Stored entries:
>>>>>

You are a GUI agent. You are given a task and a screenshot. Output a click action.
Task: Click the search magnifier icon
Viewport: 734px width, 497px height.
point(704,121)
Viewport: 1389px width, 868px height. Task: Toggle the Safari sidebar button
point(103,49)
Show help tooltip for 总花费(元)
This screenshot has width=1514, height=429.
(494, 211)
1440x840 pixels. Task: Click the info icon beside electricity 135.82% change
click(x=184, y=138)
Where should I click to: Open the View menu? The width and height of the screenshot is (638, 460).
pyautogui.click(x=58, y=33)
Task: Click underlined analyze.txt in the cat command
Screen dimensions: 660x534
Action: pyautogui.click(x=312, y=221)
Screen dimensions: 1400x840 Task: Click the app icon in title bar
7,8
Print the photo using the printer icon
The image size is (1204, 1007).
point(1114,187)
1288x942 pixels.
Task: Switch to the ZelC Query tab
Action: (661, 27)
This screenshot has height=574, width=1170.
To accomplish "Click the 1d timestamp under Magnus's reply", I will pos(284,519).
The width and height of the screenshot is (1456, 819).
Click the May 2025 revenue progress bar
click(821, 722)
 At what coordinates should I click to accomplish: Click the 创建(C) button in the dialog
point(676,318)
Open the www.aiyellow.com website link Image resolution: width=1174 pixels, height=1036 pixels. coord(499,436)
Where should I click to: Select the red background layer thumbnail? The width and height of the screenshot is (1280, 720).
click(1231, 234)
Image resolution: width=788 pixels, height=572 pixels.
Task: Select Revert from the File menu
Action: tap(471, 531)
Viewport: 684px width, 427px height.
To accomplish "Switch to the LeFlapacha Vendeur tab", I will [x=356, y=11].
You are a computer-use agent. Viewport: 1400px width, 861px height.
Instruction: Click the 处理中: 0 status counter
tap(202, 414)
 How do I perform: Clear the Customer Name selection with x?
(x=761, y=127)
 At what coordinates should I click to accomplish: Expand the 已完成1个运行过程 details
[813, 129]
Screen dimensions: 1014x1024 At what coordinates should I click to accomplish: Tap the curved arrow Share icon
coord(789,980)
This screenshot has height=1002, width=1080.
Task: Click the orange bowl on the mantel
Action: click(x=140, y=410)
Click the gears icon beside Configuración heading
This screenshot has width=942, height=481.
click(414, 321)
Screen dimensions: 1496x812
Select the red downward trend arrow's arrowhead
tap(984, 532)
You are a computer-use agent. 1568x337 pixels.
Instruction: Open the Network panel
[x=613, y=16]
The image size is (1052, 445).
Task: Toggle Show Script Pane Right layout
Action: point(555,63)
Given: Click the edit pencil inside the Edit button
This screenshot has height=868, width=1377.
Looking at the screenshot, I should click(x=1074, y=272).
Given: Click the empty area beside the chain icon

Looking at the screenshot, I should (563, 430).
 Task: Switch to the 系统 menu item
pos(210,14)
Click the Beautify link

<<<<<

Your objective – Copy every one of the records above word for word, keeping each line as it appears.

Correct response –
You are a GUI agent. You are given a task and a screenshot. Output a click action.
Task: Click the search magnifier icon
Viewport: 734px width, 497px height.
point(704,121)
Viewport: 1389px width, 868px height. Task: Toggle the Safari sidebar button
point(103,49)
Show help tooltip for 总花费(元)
This screenshot has width=1514, height=429.
(494, 211)
1440x840 pixels. Task: Click the info icon beside electricity 135.82% change
click(x=184, y=138)
Where should I click to: Open the View menu? The width and height of the screenshot is (638, 460).
pyautogui.click(x=58, y=33)
Task: Click underlined analyze.txt in the cat command
Screen dimensions: 660x534
Action: pyautogui.click(x=312, y=221)
Screen dimensions: 1400x840 Task: Click the app icon in title bar
7,8
Print the photo using the printer icon
The image size is (1204, 1007).
point(1114,187)
1288x942 pixels.
Task: Switch to the ZelC Query tab
Action: (661, 27)
This screenshot has height=574, width=1170.
To accomplish "Click the 1d timestamp under Magnus's reply", I will pos(284,519).
The width and height of the screenshot is (1456, 819).
Click the May 2025 revenue progress bar
click(821, 722)
 At what coordinates should I click to accomplish: Click the 创建(C) button in the dialog
point(676,318)
Open the www.aiyellow.com website link Image resolution: width=1174 pixels, height=1036 pixels. coord(499,436)
Where should I click to: Select the red background layer thumbnail? The width and height of the screenshot is (1280, 720).
click(1231, 234)
Image resolution: width=788 pixels, height=572 pixels.
Task: Select Revert from the File menu
Action: tap(471, 531)
Viewport: 684px width, 427px height.
To accomplish "Switch to the LeFlapacha Vendeur tab", I will [x=356, y=11].
You are a computer-use agent. Viewport: 1400px width, 861px height.
Instruction: Click the 处理中: 0 status counter
tap(202, 414)
 How do I perform: Clear the Customer Name selection with x?
(x=761, y=127)
 At what coordinates should I click to accomplish: Expand the 已完成1个运行过程 details
[813, 129]
Screen dimensions: 1014x1024 At what coordinates should I click to accomplish: Tap the curved arrow Share icon
coord(789,980)
This screenshot has height=1002, width=1080.
Task: Click the orange bowl on the mantel
Action: click(x=140, y=410)
Click the gears icon beside Configuración heading
This screenshot has width=942, height=481.
click(414, 321)
Screen dimensions: 1496x812
Select the red downward trend arrow's arrowhead
tap(984, 532)
You are a computer-use agent. 1568x337 pixels.
Instruction: Open the Network panel
[x=613, y=16]
The image size is (1052, 445).
Task: Toggle Show Script Pane Right layout
Action: point(555,63)
Given: Click the edit pencil inside the Edit button
This screenshot has height=868, width=1377.
Looking at the screenshot, I should click(x=1074, y=272).
Given: Click the empty area beside the chain icon

Looking at the screenshot, I should (563, 430).
 Task: Switch to the 系统 menu item
pos(210,14)
Click the Beautify link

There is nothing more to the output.